Description
Crossing the River
Navrang has shown a lovely plethora of tints to depict the scene of the battle of Thanesar which is taken from the Akbarnama. It is a historic Persian miniature that is festooned with real gold, increasing its worth and value. This painting encapsulates many men and many war animals however it highlights one young geezer who seems to be the commander of the battalions as they cross the river. He wears a beige jama and a green tassel like waist band that tightens around his body. This porcelain complexioned man with deep lines etched over his face wears a grey feathered turban as he carries a long spear in his hand and rides a decorated elephant who is emblazoned with gorgeous ornamented balls around its neck and a saddle cloth that hangs over its back. It is also enhanced with a pink tinted feather that falls over its head band.The high blue river tides picture many soldiers who are either swimming, are in the cavalry or are mounted on elephants. All the geezers wear vibrant jamas and turbans as they take control of their exotically imprinted and designed war animals, holding their swords and spears as they look at their commander for help. They carry flags, shields and floral sheathed armaments as they struggle against the tides. The background shows amazingly contrasted green and beige fort like buildings and minaret that protrude from them as they peak from the lush green trees which stand on the grassy green riverbed.To add further charm to this awestriking piece the artist encloses it in a golden and peach rectangular floral frame which is blessed with jade blue pistils and eye-catching motifs. This painting is the perfect match for those who love ancient Mughal history as it not only enhances their old cultural knowledge but turns out to be a great and precious ornament for their house hence even decorating up their soul.



Specifications:

Persian Miniature Embellished with Real Gold

From the Akbarnama

Artist Navrang

7.0" x 10.0"



Mughal Painting

The Mughal school of painting runs parallel to the Mughal dynasty. It came into prominence in the sixteenth century, during the reign of king Akbar. It reached its zenith under the patronage of Akbar’s grandson – king Jahangir. The reign of the latter’s successor king Shah Jahan saw its decline and finally under the unsympathetic Aurangzeb it breathed its last. Indeed, as a school of art, the duration of Mughal painting was a limited one, extending only over approximately two and a half centuries. Actually, it has often been referred to as not exactly a school, but rather an exceptionally brilliant phase in Indian art.

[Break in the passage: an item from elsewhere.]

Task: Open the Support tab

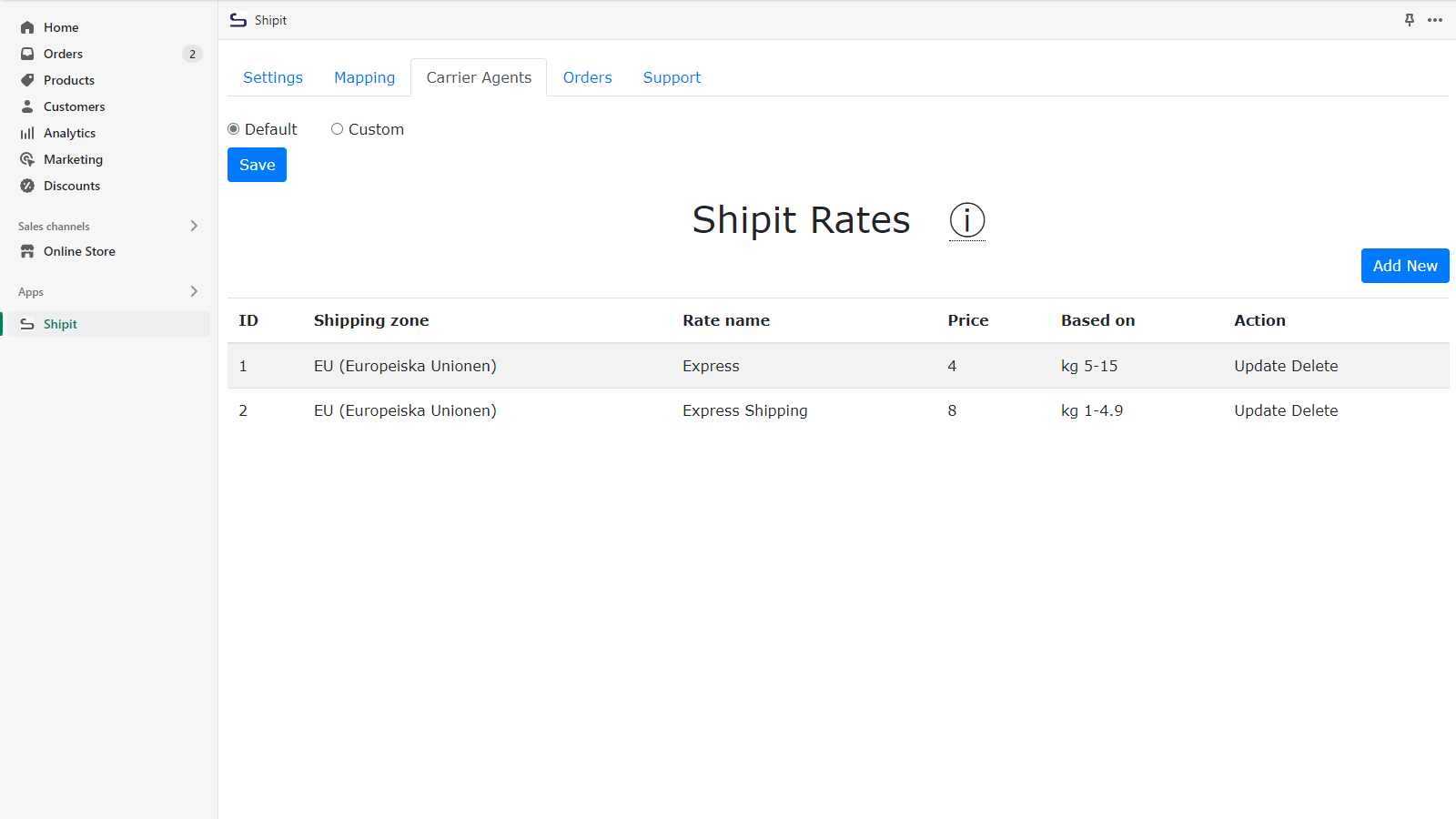Action: 672,77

The roots of Mughal painting lay in Samarkand and Herat, where under the patronage of the Timurid kings, Persian art reached its apogee. Babur, a descendant of Timur, and the founder of the Mughal dynasty, speaks of a person named ‘Bihzad’ as ‘a most eminent painter’. It was with the descendants of Bihzad and the deep personal interest taken by Akbar, the grandson of king Babur, that the Mughal school of art started off with a flourish.

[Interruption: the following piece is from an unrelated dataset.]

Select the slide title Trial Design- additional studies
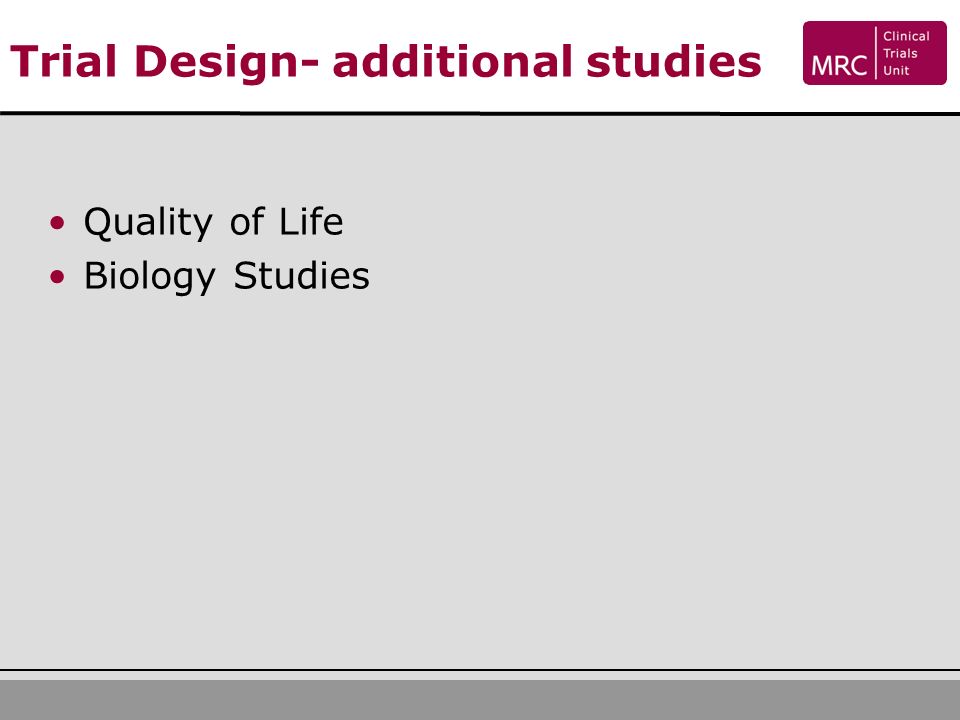Viewport: 960px width, 720px height. click(x=386, y=62)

Regarding the aesthetics of Mughal painting, one exceptional feature is its commitment to realism or the delineation of likeness. The subjects were majorly drawn from the extremely rich and magnificent court life under the Mughals. That this was a flourishing art during Akbar’s reign is borne out by the list of more than forty painters found in a book written during his era.

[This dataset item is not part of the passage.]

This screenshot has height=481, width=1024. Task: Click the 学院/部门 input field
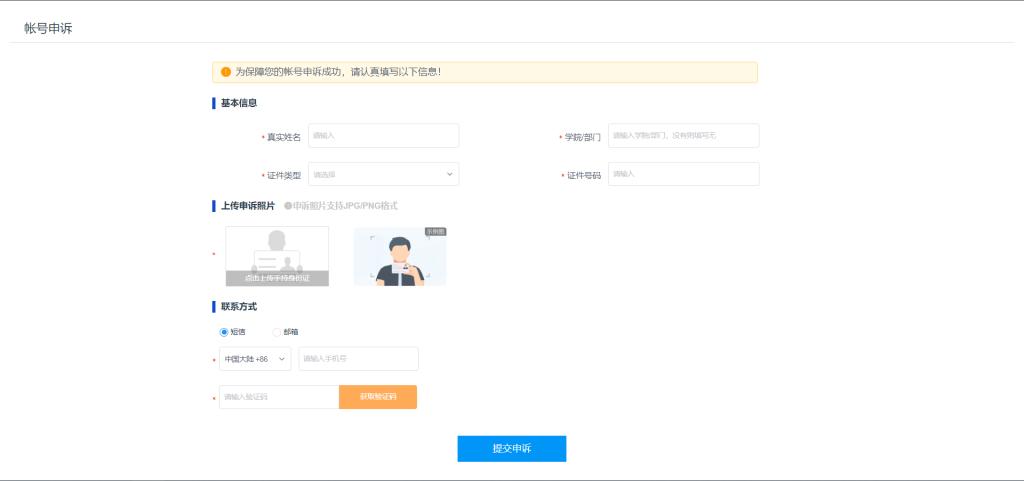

However, it was under Akbar’s son Jehangir that Mughal painting gained its highest peaks. Not only portraits and hunting scenes, but also scientific studies of botany and natural history found favor with the artists under the king’s support. The Mughal painters were asked to paint unusual specimens of flora and fauna in their exact likeness. Some of these skilfully painted pictures have survived till today, narrating to us the uniqueness of those rich times.

Under the reign of Shajahan, son of Jahangir, the Mughal school of painting entered its decline. The actual treatment of the subject matter is replaced with more decorative embellishments like rich flowery borders etc. Under Shahjahan architecture scaled new peaks (Taj Mahal etc.), but painting deteriorated. Finally, with the rise of Aurangzeb, Mughal painting breathed its last.